Essentially, you’ll have 3 options to choose from:
- Month to Month
Here are the advantages and disadvantages you’ll want to consider before you enter the New Commerce Experience.
Month to Month
The major benefit to month-to-month is the flexibility. If your organization has seasonal workers or contractors, paying a 20% premium for a month-to-month subscription makes sense.
The obvious disadvantage is the 20% increase you’ll incur if you choose this option. Because the single recurring anniversary date is the 1st of each month, you only have 72 hours to receive a prorated refund. Once the 72 hours lapses, you’ll be billed for the full month.
Annual is the way to go for full-time employees simply for the 20% cost savings and the ability to lock in your price for 1-year. Also, having a single anniversary date per subscription makes it easier to budget and track your licenses.
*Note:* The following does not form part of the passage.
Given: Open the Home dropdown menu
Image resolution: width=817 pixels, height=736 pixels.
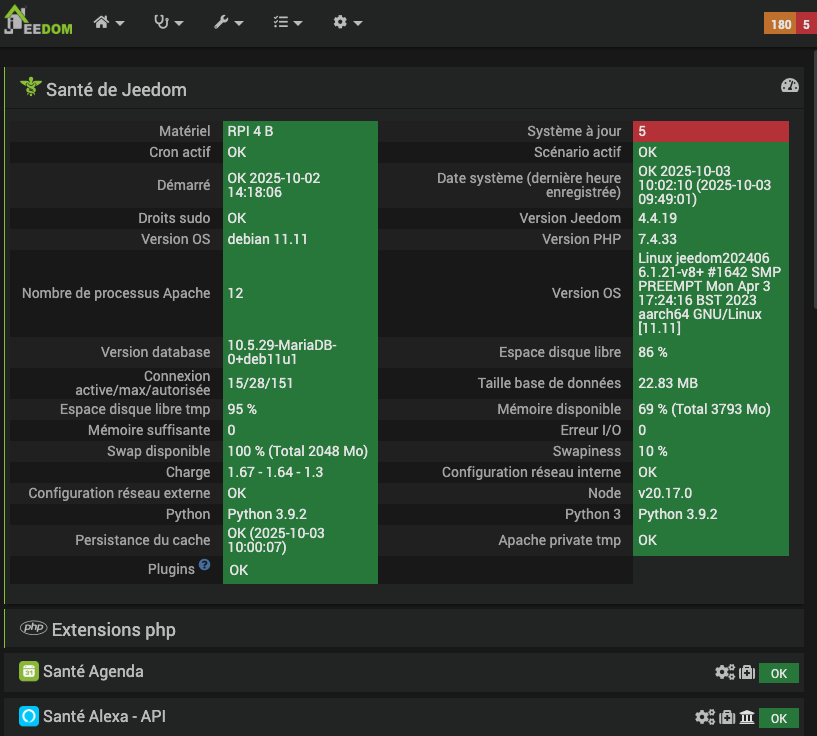Looking at the screenshot, I should (109, 22).
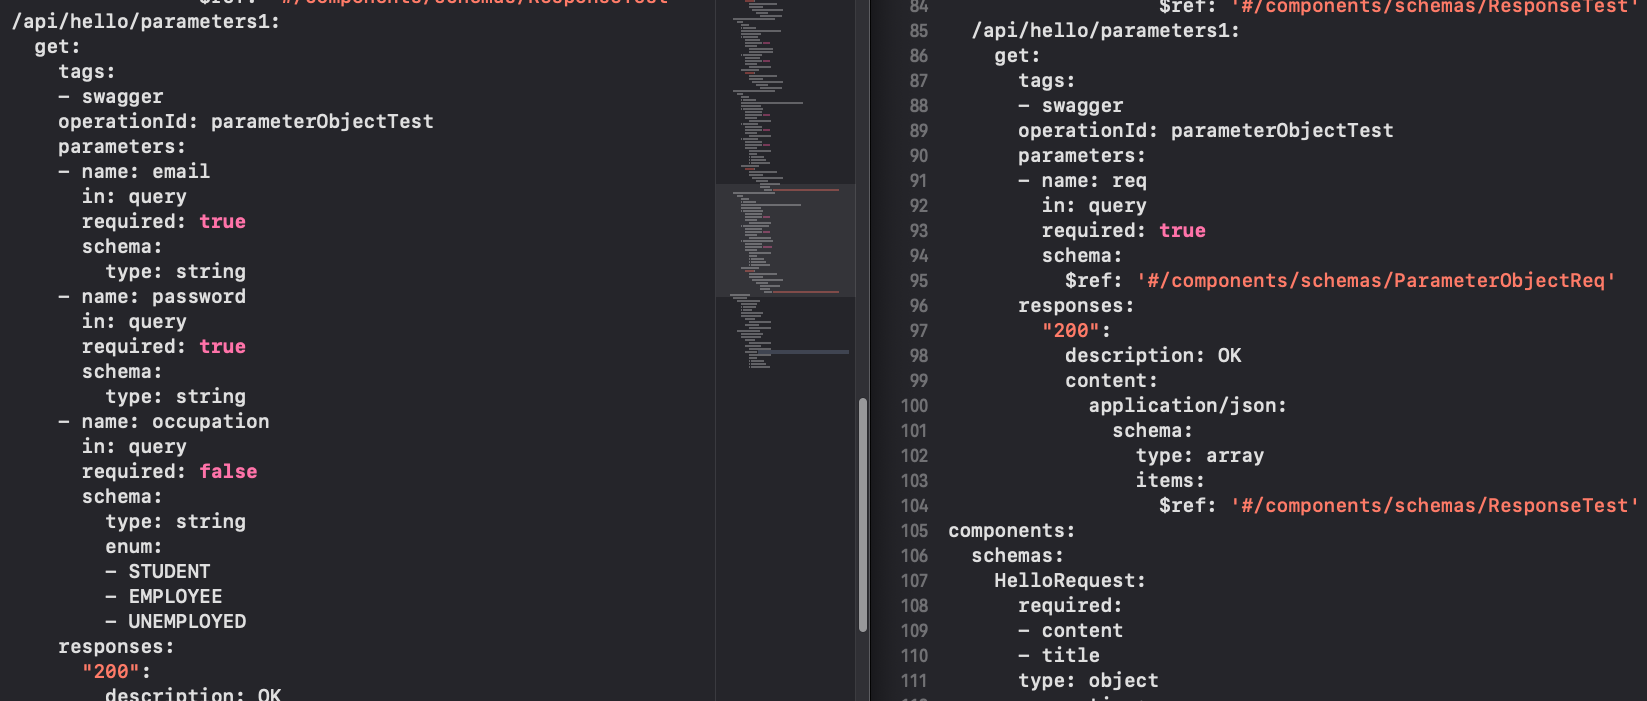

Once you’re locked into an annual agreement, you pay for all of the seats purchased for the full year. (Note that increased seats are permitted mid-term and will be prorated for the remainder of the term.)
The primary advantage of the 3-year term is the 20% cost savings and the ability to lock in your price for 3 years. We recommend this to organizations who have low employee churn rates.
Like the annual plan, once you’ve committed, you’re locked in for 3 years and cannot decrease your number of seats until the remainder of that term.